◆ Texto dado

━━━━━━━━━━━━━━━━━━━━━━━━━━━━━━

11. De acordo com o disposto no Acordo ANTRAM e a APS, artigo 3.º, n.º 2 e n.º 7, a indemnização pela privação do uso é contada desde o dia do acidente até ao dia proposto pela Seguradora para a realização da peritagem, aos quais acrescem o dia da peritagem e o período estritamente necessário à reparação dos danos, tal como indicado no relatório de peritagem.
12. Já o artigo 7.º do citado Acordo prevê que: “Qualquer demora imputável ao lesado, centro de inspecção e/ou autoridades oficiais, não vencerá, no período correspondente, direito a indemnização por paralisação.
13. Ora, apesar de o relatório de peritagem prever apenas 11 dias para reparação da viatura pesada de mercadorias da Recorrente, o certo é que a reparação dessa viatura demorou muito mais do que 11 dias, sem culpa da Recorrente, e só em 22/07/2022 é que a viatura foi entregue à Recorrente.
14. Assim, a sentença deveria ter condenado a Recorrida a pagar à Recorrente o valor peticionado na Reclamação, € 10.002,24, a título de indemnização pela privação do uso da viatura desde a data do acidente, 12/05/2022, até à data da entrega da viatura reparada, 22/07/2022.

━━━━━━━━━━━━━━━━━━━━━━━━━━━━━━

◆ Material fornecido
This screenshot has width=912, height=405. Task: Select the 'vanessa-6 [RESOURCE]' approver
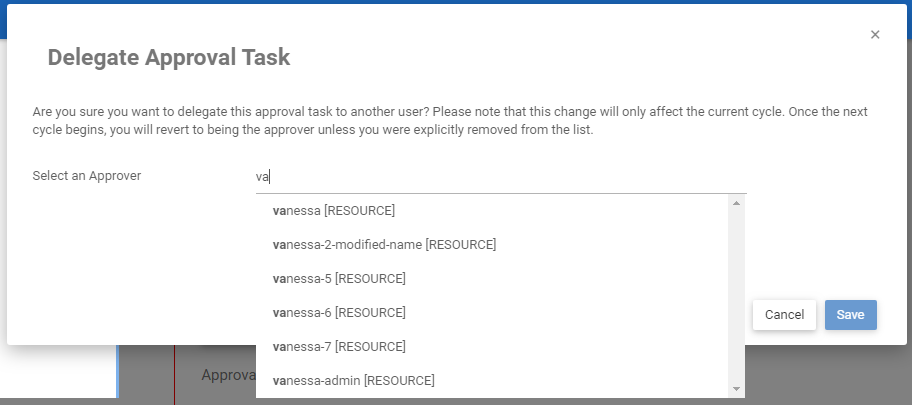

━━━━━━━━━━━━━━━━━━━━━━━━━━━━━━

◆ Instrução dada
Escreva a continuação do texto sobre a indemnização pela privação do uso da viatura, começando logo depois da última frase.

◆ Resposta à tarefa
15. A sentença ora impugnada foi proferida em clara violação da prova carreada para os autos, quer documental quer testemunhal, e que impunha a condenação da Reclamada/Recorrida no pedido formulado pela Reclamante/Recorrente.
16. Estamos perante um caso óbvio de nulidade da sentença, conforme preceitua o artigo 615.º, n.º 1, alíneas b), c), e d), do CPC – falta de fundamentação, oposição dos factos provados apresentados com a decisão, em face da prova produzida nos autos, quer documental quer testemunhal, e falta de pronúncia sobre questões que devia apreciar, tudo o que aqui se invoca.
17. Pelas razões supra expostas deve ser dado provimento ao presente recurso, e consequentemente, deve ser anulada a decisão proferida e substituída por outra que julgue totalmente procedente a Reclamação formulada pela Reclamante/Recorrente contra a Reclamada/Recorrida.
Não foi apresentada alegação de resposta pela R.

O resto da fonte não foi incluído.